Eppure le amicizie viziose, un passato familiare che mi ha portato dalla Piazza Duomo di Alba a quella di Ragusa Ibla, passando per gamberi rossi, Marchesi e pescatori; gli studi di gastronomia, una ghiottoneria tanto palatale che cerebrale mi hanno sempre tenuto a stretto giro di boa rispetto a questo mondo al contempo tanto attraente e ostico: così hanno preso forma sotto gli occhi della mente un’insalata russa che va caramellata su due lati con lo zucchero, come sotto il vetro di una teca; il foie gras farcito di balsamico tradizionale stravecchio e pralinato su uno stecco. Sono entrati nella lingua l’insalata che è di Crippa, il gargouillou di Michel Bras.

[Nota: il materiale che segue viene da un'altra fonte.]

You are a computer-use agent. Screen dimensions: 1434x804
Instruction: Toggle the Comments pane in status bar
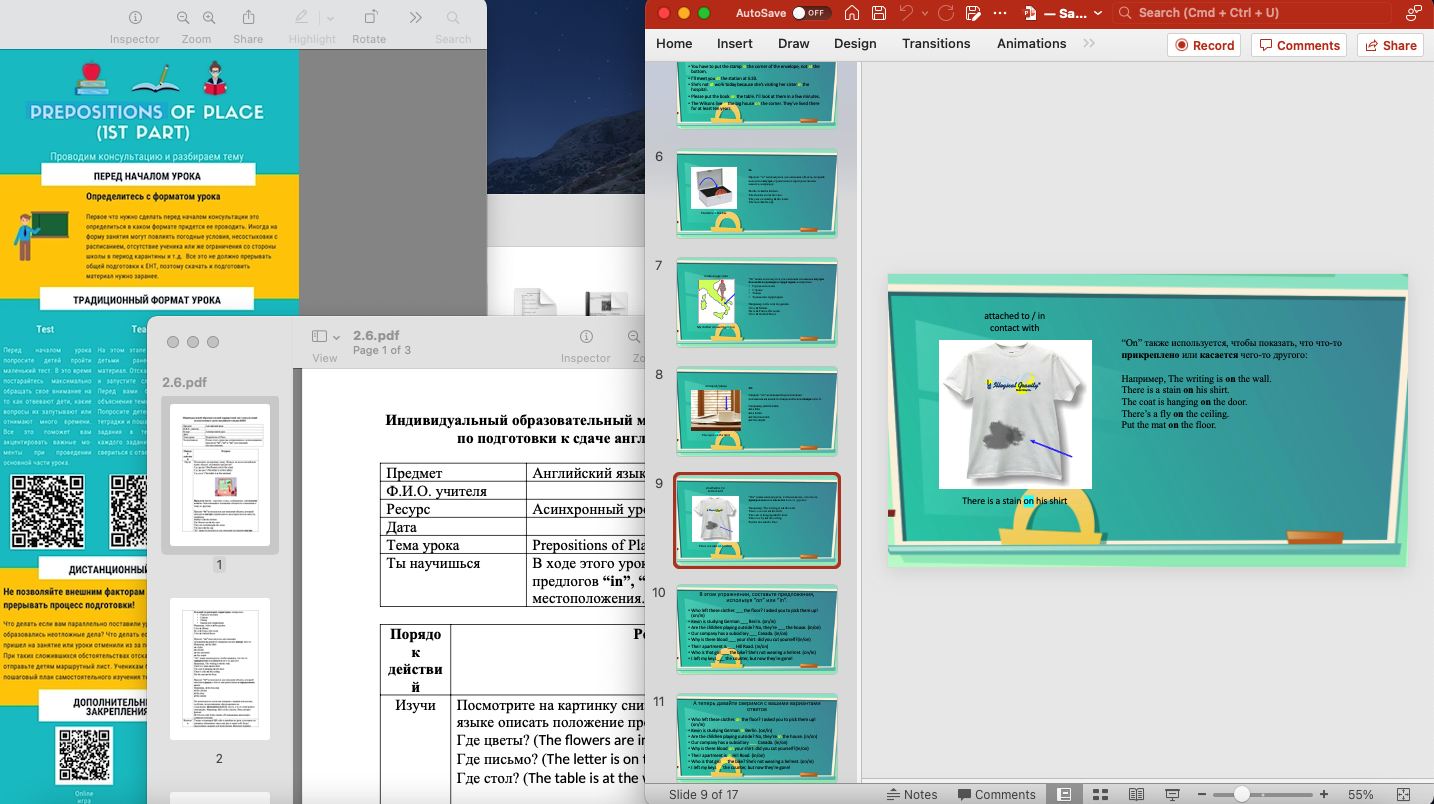996,794

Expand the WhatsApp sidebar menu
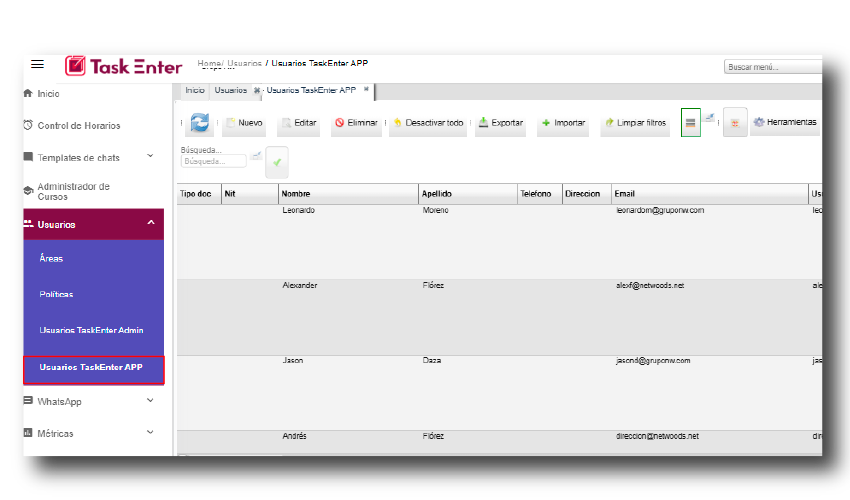(x=150, y=401)
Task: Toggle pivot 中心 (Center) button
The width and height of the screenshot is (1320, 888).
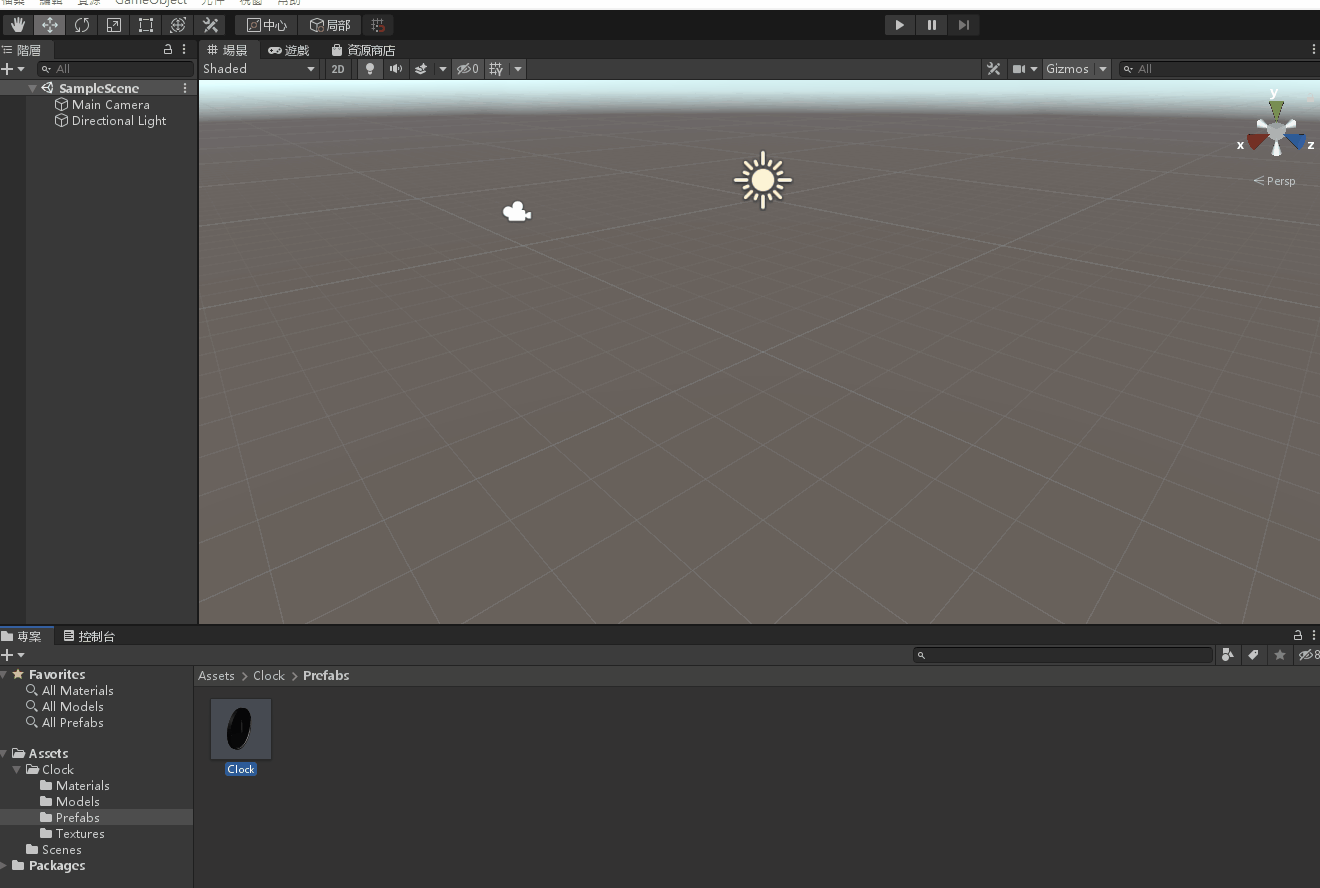Action: [267, 25]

A Roma, la Carbonara è della Pergola ma è anche quella di De Maio e di Roscioli, è quella di Dandini ma (al netto dei fagottelli di Heinz Beck, anche questi ricevuti in dote dai viaggi degli affetti, in un tempo così lontano che è ormai quasi sogno) negli ultimi anni è stata probabilmente, anzi sicuramente, soprattutto quella di Pipero.

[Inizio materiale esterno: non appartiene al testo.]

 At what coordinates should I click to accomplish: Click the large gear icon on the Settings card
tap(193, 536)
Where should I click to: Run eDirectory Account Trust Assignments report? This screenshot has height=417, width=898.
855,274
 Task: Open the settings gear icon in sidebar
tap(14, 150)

Il ristorante di Alessandro Pipero, dopo la partenza dello chef Luciano Monosilio (alla guida della cucina per quasi dieci anni e improvviso protagonista di un cambio di rotta risalente allo scorso Giugno) la carbonara dal menu l’aveva tolta: ma settimana scorsa ha dovuto reinserirla in carta, tra le lamentele dei clienti più assidui – questo ho sentito, da fan di cucina. E in quanto fan modesto, io purtroppo quella carbonara mitologica, nei giorni e nel posto del suo gran fulgore, non l’ho mai provata.
La “separazione” tra Monosilio e Pipero, golden couple della ristorazione romana, ha fatto clamore nei giorni della sua emersione scatenando una lunga serie di articoli al riguardo sulle testate specializzate e rumori incuriositi nella grapevine gastrocosa capitolina: si è parlato, per le cause, di naturale divergenza di vedute; sfociata nell’inaugurazione da parte dello chef del suo progetto solista – “LUCIANO – Cucina Italiana” – inaugurato in Piazza di Pompeo, pochi passi da Campo de’ Fiori, nel Settembre 2018.
In veste non di curioso, ma per una volta di amatore semi-professionista, lo sono andato a provare.
Il ristorante
Il ristorante è situato nel cuore della Roma più autentica e turistica, affacciato placidamente su un déhors disteso in una delle piazzette del rione Parione. Da una grande insegna in metallo brunito risaltano i cutouts luminosi delle lettere, del nome: scandiscono LUCIANO, nome spendibile, che in tutto il mondo fa risuonare nella mente gli O Sole Mio più lirici.
Entro: maioliche verdi, acciaio brunito e arredamento pop spinto con richiami al folklore dell’Italia vintage – instagrammabile con qualche scivolone kitsch, come ad esempio il “cielo” di lucine di Natale che scoprirò ricoprire l’interezza del soffitto della sala al piano inferiore – contornano l’area pastificio subito alla destra della porta d’ingresso, giustamente inattiva al momento della mia visita, una Domenica sera.
Sui tavoli sguarniti fanno mostra di sé delle scatole in latta arricchite da un LUCIANO in rilievo – che contengono forchetta, coltello e tovagliolo in TNT – il coperto.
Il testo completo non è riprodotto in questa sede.